Methods#

Data#

The heart disease data set [Janosi et al., 1988]used in this project is obtained from the UC Irvine machine learning repository [Dua and Graff, 2017]. The creators Andras et al. originally donated the dataset in 1988 with 76 features. Nevertheless, the dataset we use contains 13 features with a binary target variable of 0 and 1, where 0 indicates no presence of heart and 1 indicates presence. Out of the 13 features, there are 8 categorical features and 5 numeric features. These features includes various physiological parameters like resting blood pressure and serum cholestoral levels, as well as potential signs of heart disease like chest pain. The original paper utilized Bayesian model to estimate the probability of having heart disease presence [Detrano et al., 1989].

There are 303 observations in the heart disease dataset with no missing values. We have a slightly imbalance dataset: there are 165 positive cases (i.e. presence of heart disease) and 138 negative cases. We split the dataset into training and test data in a stratified fashion. The number of cases in the two splits is shown in the table below:

import pandas as pd

pd.read_csv("../../results/class_count.csv", index_col = 0)
Presence of HD: No presence of HD:
Training 138 104
Test 27 34

EDA and Methods#

During the EDA stage, we first created histograms for the numeric features and bar plots for the categorical features, all of them were colored by the target.

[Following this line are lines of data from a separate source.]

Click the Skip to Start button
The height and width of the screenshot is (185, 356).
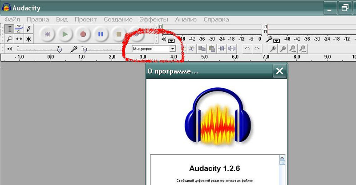point(47,34)
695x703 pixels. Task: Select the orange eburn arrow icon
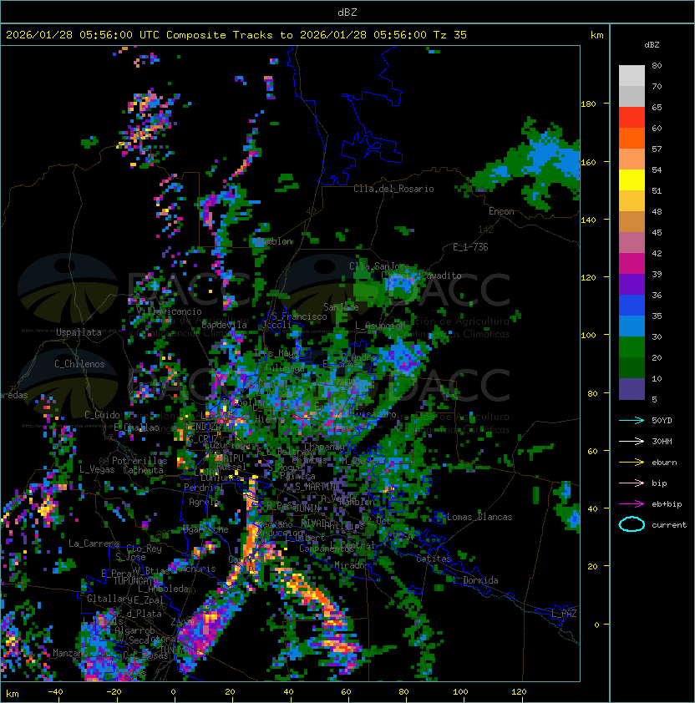[632, 462]
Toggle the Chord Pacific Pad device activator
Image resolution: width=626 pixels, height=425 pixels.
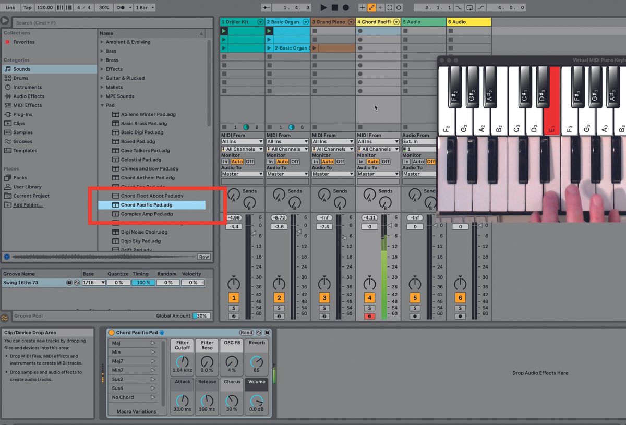pyautogui.click(x=111, y=333)
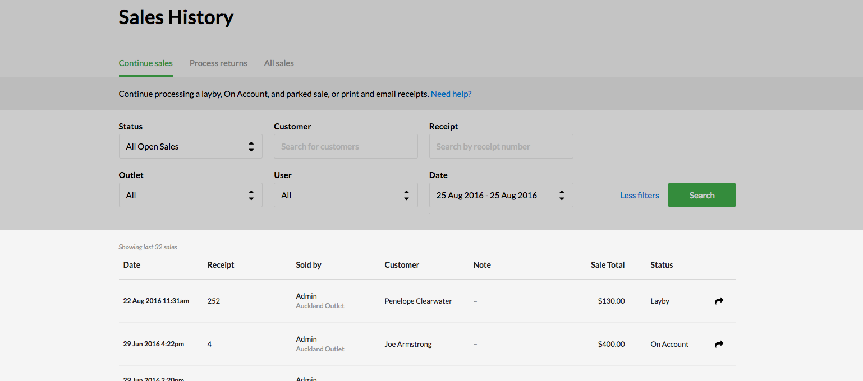Open the Penelope Clearwater sale row
863x381 pixels.
point(418,301)
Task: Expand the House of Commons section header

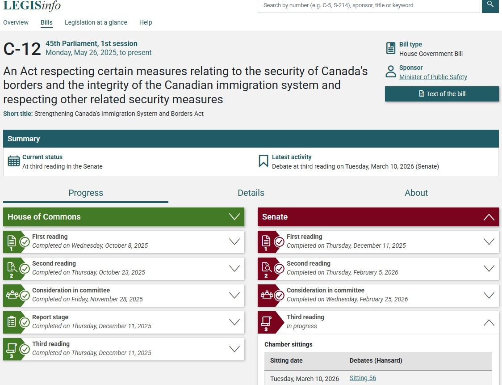Action: [234, 217]
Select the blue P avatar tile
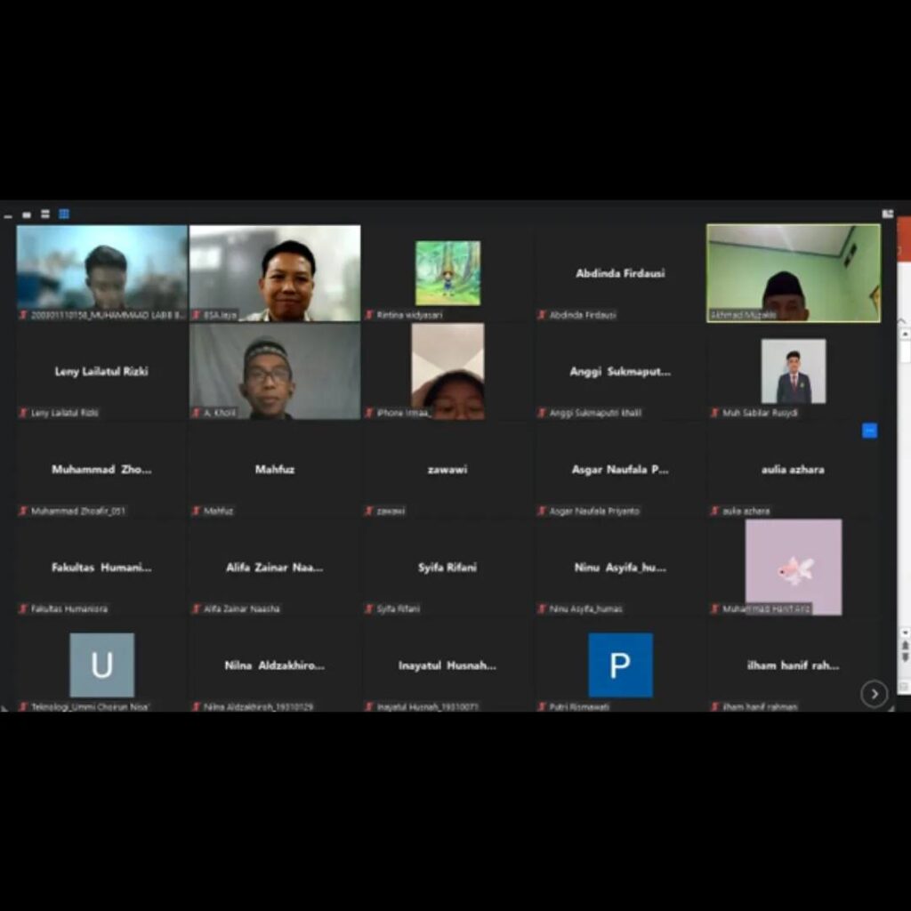The height and width of the screenshot is (911, 911). 620,665
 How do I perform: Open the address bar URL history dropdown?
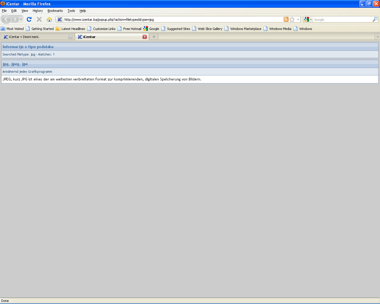point(298,19)
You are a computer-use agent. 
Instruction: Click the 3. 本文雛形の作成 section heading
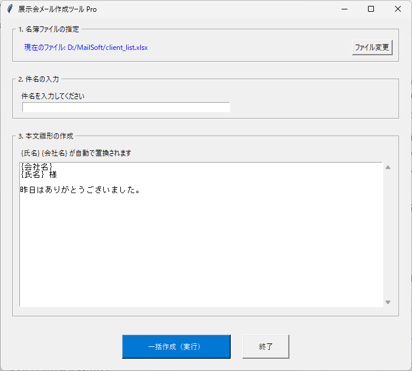[x=46, y=136]
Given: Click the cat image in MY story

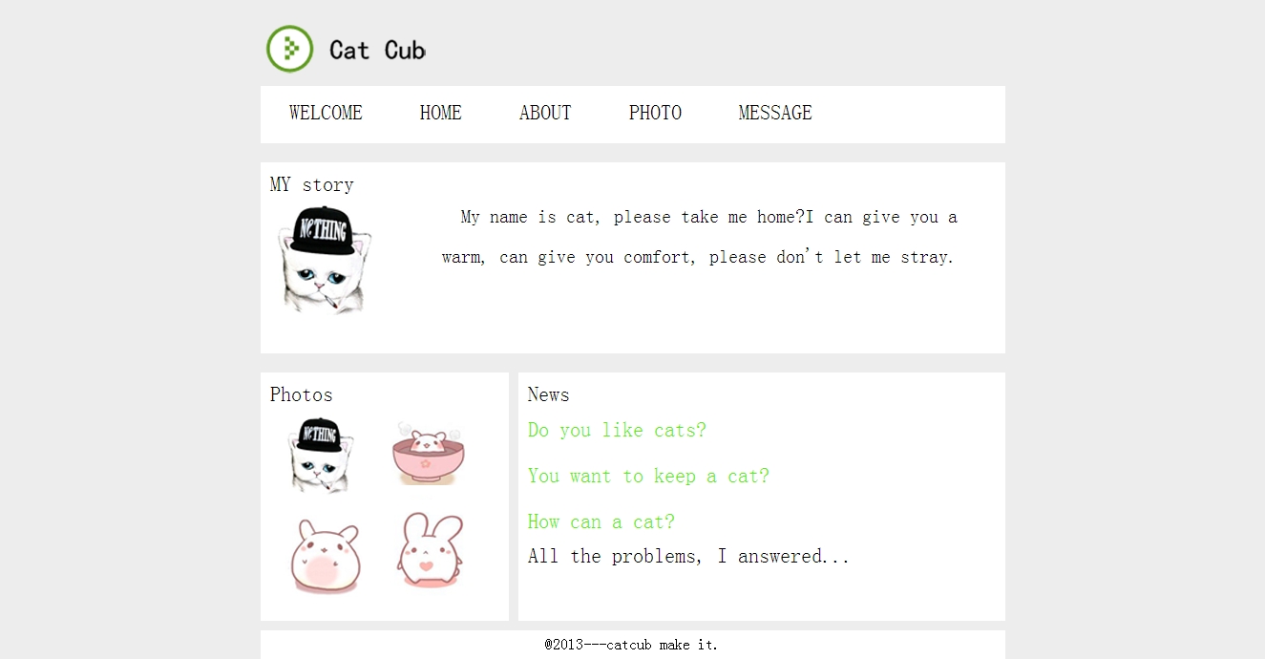Looking at the screenshot, I should [324, 259].
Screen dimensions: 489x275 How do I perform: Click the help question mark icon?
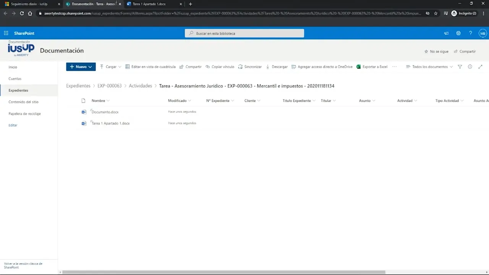[470, 33]
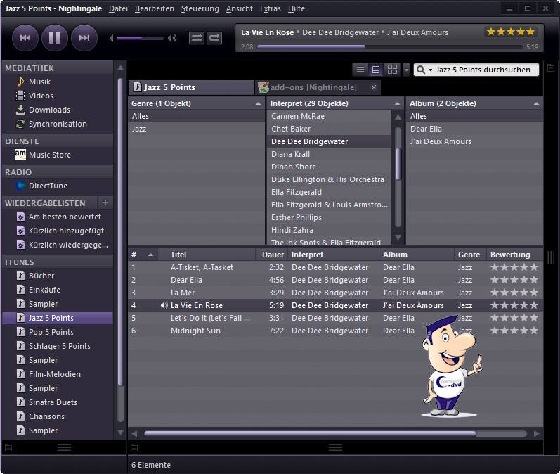Screen dimensions: 560x474
Task: Skip to the previous track
Action: click(25, 37)
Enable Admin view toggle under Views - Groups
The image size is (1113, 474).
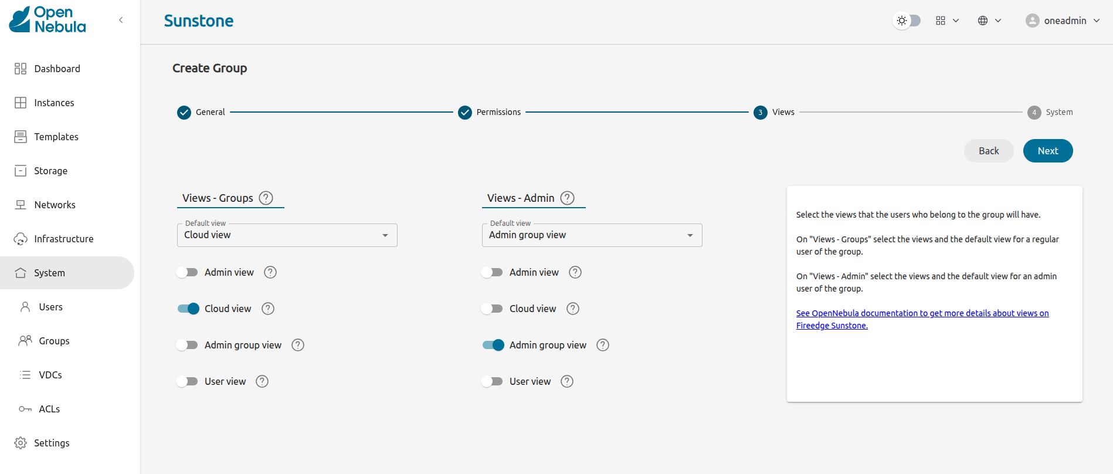pos(188,272)
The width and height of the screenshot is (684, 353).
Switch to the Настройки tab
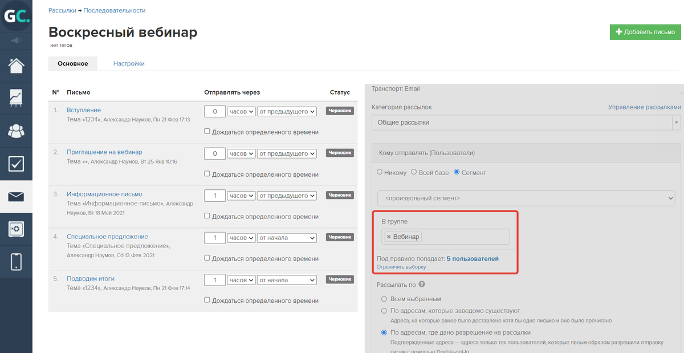[x=129, y=63]
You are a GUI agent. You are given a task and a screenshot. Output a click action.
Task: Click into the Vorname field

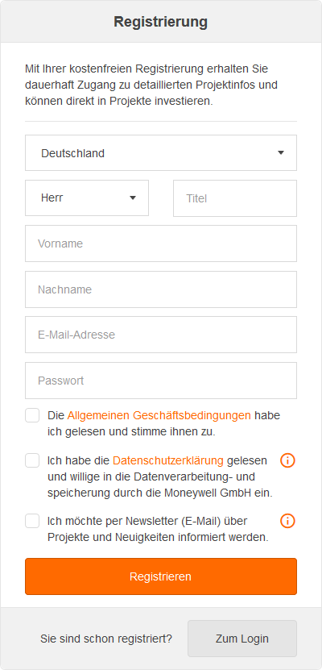pos(161,243)
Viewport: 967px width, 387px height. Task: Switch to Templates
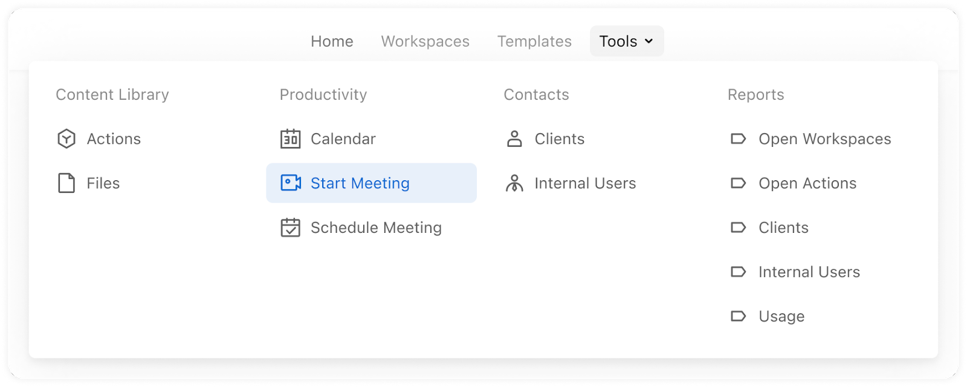(534, 41)
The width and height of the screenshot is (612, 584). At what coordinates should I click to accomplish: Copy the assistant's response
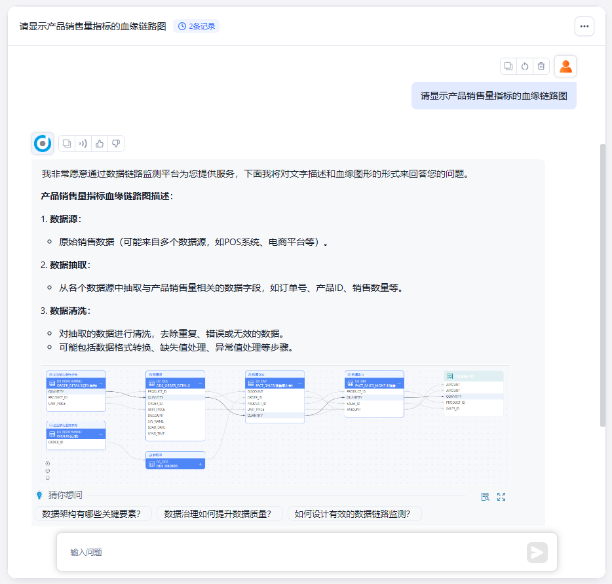(67, 144)
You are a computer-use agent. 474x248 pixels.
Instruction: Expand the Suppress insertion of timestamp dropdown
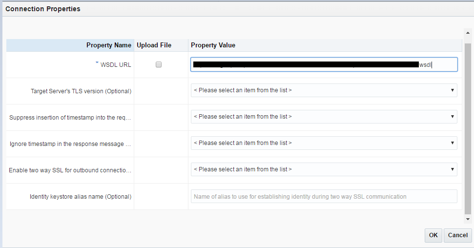pyautogui.click(x=324, y=117)
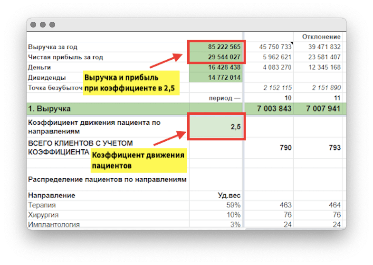Click the yellow 'Коэффициент движения пациентов' annotation
This screenshot has height=265, width=373.
pyautogui.click(x=138, y=161)
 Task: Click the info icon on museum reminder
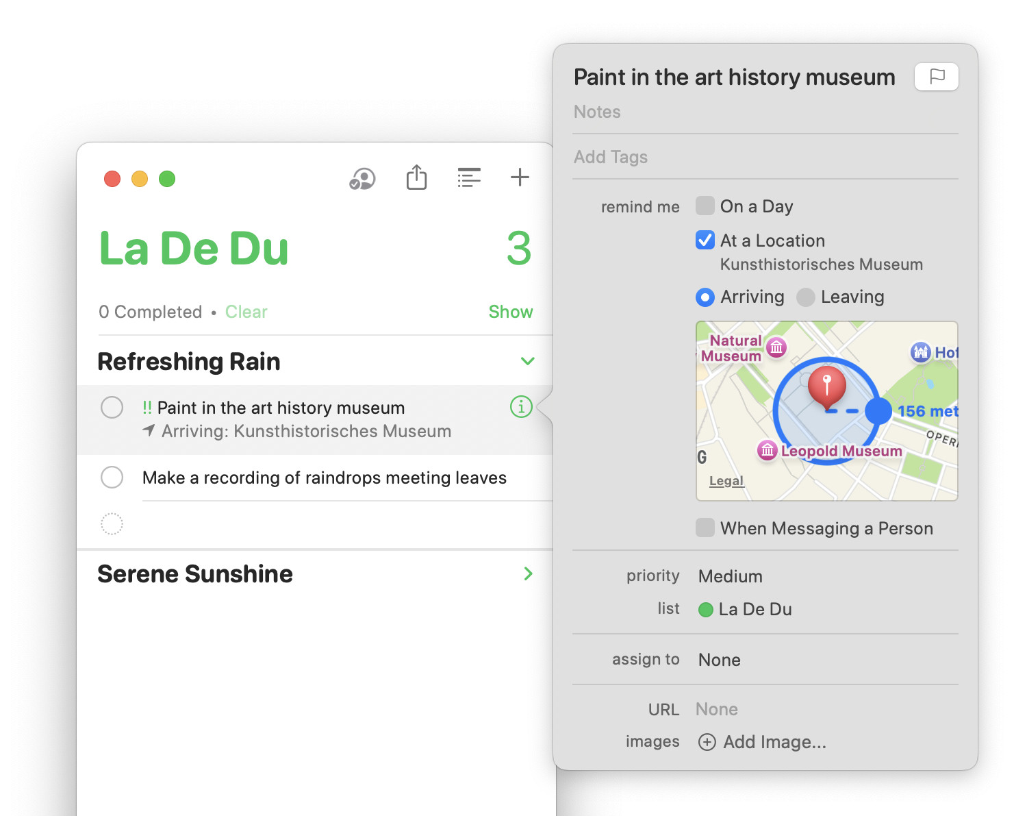coord(521,407)
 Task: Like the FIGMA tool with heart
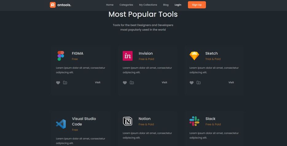pyautogui.click(x=58, y=83)
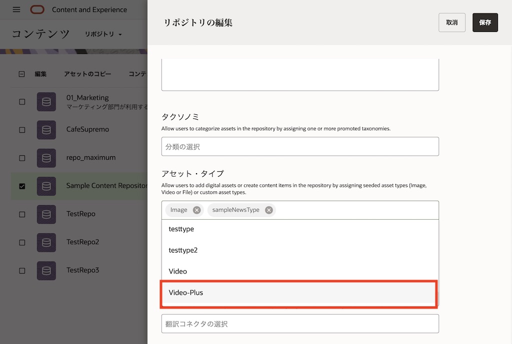512x344 pixels.
Task: Click inside the description text area
Action: pos(300,75)
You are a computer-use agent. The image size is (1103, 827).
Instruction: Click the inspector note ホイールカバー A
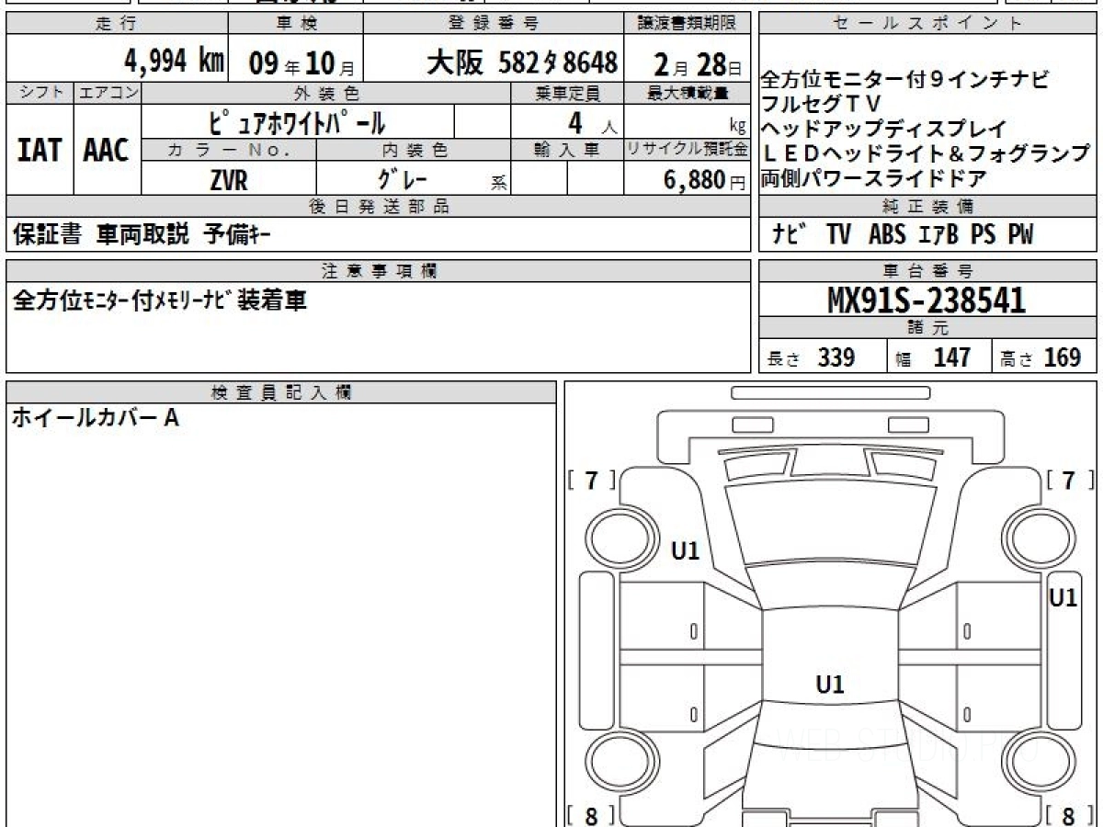[95, 418]
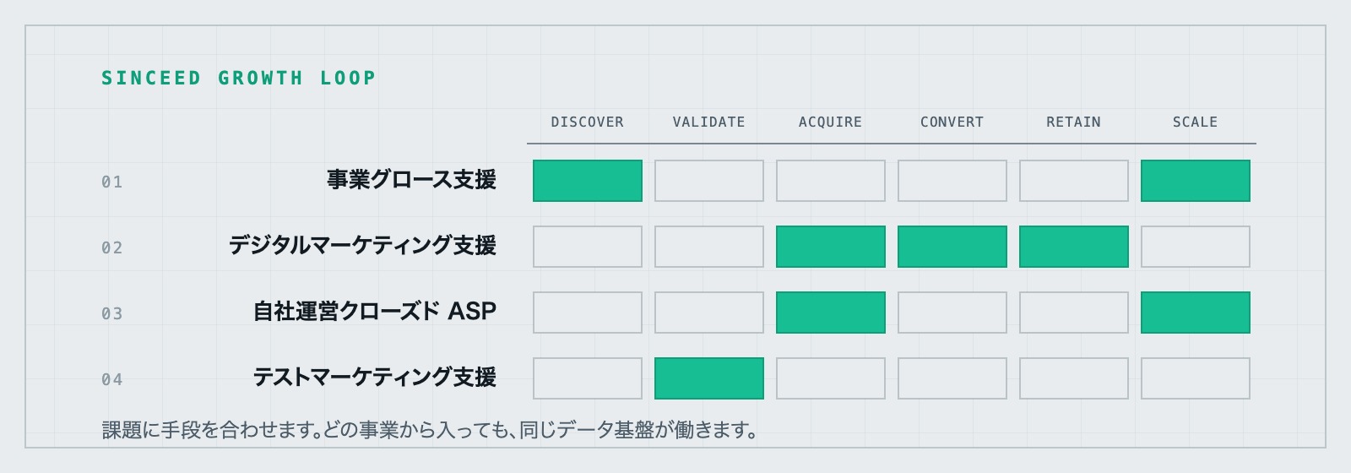The height and width of the screenshot is (473, 1351).
Task: Select the filled SCALE cell in row 03
Action: point(1196,313)

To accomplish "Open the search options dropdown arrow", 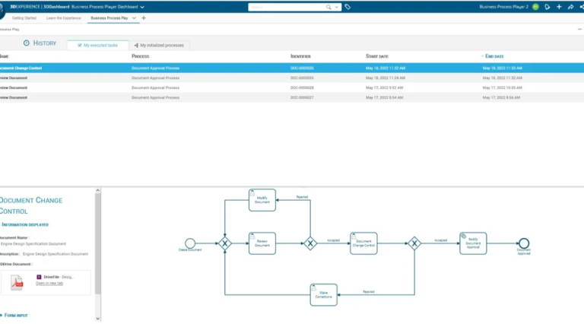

_images/numeric_distributions.png

Figure 1. Histograms of numeric features with respect to two target classes

_images/categorical_distributions.png

Figure 2. Bar plots of categorical features with respect to two target classes

The two plots above demonstrated the varying ranges of the feautres and it helps to highlight what sort of preprocessing will be needed in order to incorporate the features into our predictive model.

Next, we created a pairwise correlation matrix for all the features and also the target to see if any particular feature might be more useful when predicting the target class.

_images/correlation_matrix.png

Figure 3. Correlation heatmap of numeric features and the target class. Orange indicates positive correlation and purple indicates negative correlation (Pearson correlation coefficient)

It seems that there are some moderate correlations between some pairs of features. Also, max_hr_achieved has the highest correlation with target (\(\rho = 0.44\)) while max_hr_achieved have a moderate negative correlation with age (\(\rho = -0.41\)). We plot max_hr_achieved against age and colored the plot by age; in addition, we fit two simple linear regression line to see if the distinction of target class is large enough just by using these two features.

_images/thalach_vs_age.png

Figure 4. Scatter plot of maximum heart rate achieved versus age with respect to the two target classes with fitted regression lines.

For our project, we used Python as the language of our analysis pipeline [Perez et al., 2011]. In the EDA stage, the plots and tables are created using Altair [VanderPlas et al., 2018] and Pandas [Wes McKinney, 2010]. Machine learning models were built using the scikit-learn library [Pedregosa et al., 2011] and Scipy is also used to generate hyperparameter distributions [Virtanen et al., 2020]. Other python libraries used for our project also include docopt [de Jonge, 2020], Vega-Lite [Satyanarayan et al., 2017] and Numpy [Harris et al., 2020].